The difference between a saint and a hypocrite is that one lies for his religion, the other by it.—Minna Antrim
THE New Year’s message of the Catholic Bishops’ Conference of the Philippines (CBCP) is addressed to voters in the 2010 elections.
The CBCP said voters “must retain what is good, promote what still needs improvement, and discard what is base and corrupt.”
They reminded their flock to look beyond patronage politics.
“A number of us have remained myopic by focusing our attention only to the satisfaction of the moment, swayed by the glitter of money and promises of patronage, and do not raise our eyes beyond election time to the resultant situation created by our indiscretion.”
Furthermore, they said, “Those who have allowed, much worse abetted, corruption to thrive in our midst, do not have the right to complain.”
And that’s when I recalled that several members of the CBCP were involved in a bribery scandal a few years back.
An unknown number of bishops accepted cash and dinner invitations from Malacañang at the time when the conference was deliberating whether to support the public clamor for Arroyo’s impeachment.
The bishops who went to dinner and accepted cash were never named. None of them were called to account. Why?
Monsignor Pedro Quitorio, then the CBCP spokesman, explained, “They have not committed any violations here, so why would you sanction them?” Hello?
Bishop Angel Lagdameo, then CBCP president, said, “The bishops did not have any knowledge of the alleged plan of Malacañang to use these gifts or envelopes for political ends. It was only later that they realized the implication of the offer. Some, we know, returned their envelopes.”
Some returned their gifts, but not all of them did. And, despite the timing, they could not divine the intent of the gifts and invitations. Ignorance is bliss. And profitable, too. For some.
Lagdameo added, “Each bishop was completely free. There was no consensus among the bishops whether to accept or not, whether to go for the dinner or not.”
So they could not agree on what is right and what is wrong. And yet they tell us, with all the piousness they can summon, to walk the straight and narrow.
The CBCP’s sanctimonious New Year’s message also reminded me of the time when Manila Archbishop Gaudencio Cardinal Rosales came to the defense of Gloria Arroyo. Her corrupt activities were making news headlines at the time.
Cardinal Rosales said, “What I’m worried about is the truth. The truth is GMA is not the only president linked to corruption. There are bigger, bigger fishes. That is why I’m interested in the whole truth. This is only piecemeal.”
In other words, GMA was small fish so she should be left in the pond and allowed to grow bigger.
In fairness to the Cardinal, last December he said, “Those who are corrupt have no right to hold public office.”

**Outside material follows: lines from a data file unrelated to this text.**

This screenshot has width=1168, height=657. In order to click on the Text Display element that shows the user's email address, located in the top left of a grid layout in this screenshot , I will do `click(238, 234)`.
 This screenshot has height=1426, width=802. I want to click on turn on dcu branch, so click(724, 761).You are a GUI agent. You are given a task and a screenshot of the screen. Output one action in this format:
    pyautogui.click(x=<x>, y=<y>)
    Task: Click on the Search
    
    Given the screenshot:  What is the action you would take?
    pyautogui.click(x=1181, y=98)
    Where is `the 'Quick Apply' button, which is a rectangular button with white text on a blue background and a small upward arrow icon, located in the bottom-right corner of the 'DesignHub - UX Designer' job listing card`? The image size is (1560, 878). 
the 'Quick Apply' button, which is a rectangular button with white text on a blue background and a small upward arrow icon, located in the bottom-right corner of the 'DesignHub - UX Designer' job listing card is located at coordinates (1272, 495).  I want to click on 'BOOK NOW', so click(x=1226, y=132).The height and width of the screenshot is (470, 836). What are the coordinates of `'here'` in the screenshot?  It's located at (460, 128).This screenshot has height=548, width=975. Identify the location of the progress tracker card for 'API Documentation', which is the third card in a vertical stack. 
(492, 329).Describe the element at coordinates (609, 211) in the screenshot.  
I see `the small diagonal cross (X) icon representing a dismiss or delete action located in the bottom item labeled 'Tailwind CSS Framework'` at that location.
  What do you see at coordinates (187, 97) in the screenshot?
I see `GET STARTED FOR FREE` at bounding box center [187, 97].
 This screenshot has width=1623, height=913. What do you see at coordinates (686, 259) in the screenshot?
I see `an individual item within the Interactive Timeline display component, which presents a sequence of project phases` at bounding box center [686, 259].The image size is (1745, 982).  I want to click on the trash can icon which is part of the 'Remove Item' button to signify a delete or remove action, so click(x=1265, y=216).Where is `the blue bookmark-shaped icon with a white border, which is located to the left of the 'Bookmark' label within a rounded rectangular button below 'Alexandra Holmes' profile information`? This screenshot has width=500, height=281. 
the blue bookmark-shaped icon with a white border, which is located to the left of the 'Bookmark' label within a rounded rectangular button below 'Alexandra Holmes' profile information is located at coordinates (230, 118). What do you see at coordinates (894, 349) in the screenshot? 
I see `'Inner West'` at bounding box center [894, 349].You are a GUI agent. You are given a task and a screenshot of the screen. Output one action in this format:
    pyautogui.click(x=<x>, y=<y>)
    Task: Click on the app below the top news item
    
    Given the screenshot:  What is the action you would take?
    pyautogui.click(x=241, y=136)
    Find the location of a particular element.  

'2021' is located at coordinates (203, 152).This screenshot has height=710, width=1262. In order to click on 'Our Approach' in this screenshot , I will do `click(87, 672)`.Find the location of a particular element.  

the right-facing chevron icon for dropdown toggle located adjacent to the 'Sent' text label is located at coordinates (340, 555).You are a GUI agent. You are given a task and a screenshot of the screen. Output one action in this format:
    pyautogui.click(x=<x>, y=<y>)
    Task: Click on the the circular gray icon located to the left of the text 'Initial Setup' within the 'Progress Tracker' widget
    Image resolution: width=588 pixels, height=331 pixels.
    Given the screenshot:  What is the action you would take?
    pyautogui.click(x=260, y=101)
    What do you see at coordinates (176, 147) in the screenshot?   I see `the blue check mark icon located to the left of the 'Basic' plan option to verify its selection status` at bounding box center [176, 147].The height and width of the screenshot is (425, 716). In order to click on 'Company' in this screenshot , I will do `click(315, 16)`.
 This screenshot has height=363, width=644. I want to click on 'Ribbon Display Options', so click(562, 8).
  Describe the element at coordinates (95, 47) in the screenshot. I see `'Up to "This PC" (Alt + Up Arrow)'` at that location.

But why say that only now when Arroyo’s term is about to end; where was he when the country was clamoring for Arroyo’s impeachment? Oh, I forgot, he was defending her.
When the Arroyo administration was accused of committing human-rights violations, Rosales stood up for his president by resorting to moral relativity.
“What is happening in the Arroyo regime today is so tiny it is a mere speck of the human-rights abuses committed then under Marcos,” he said.
In other words, a relatively small amount of human-rights violations is morally tolerable.
And we are supposed to heed the moral guidance of these holy men. Excuse me, poh.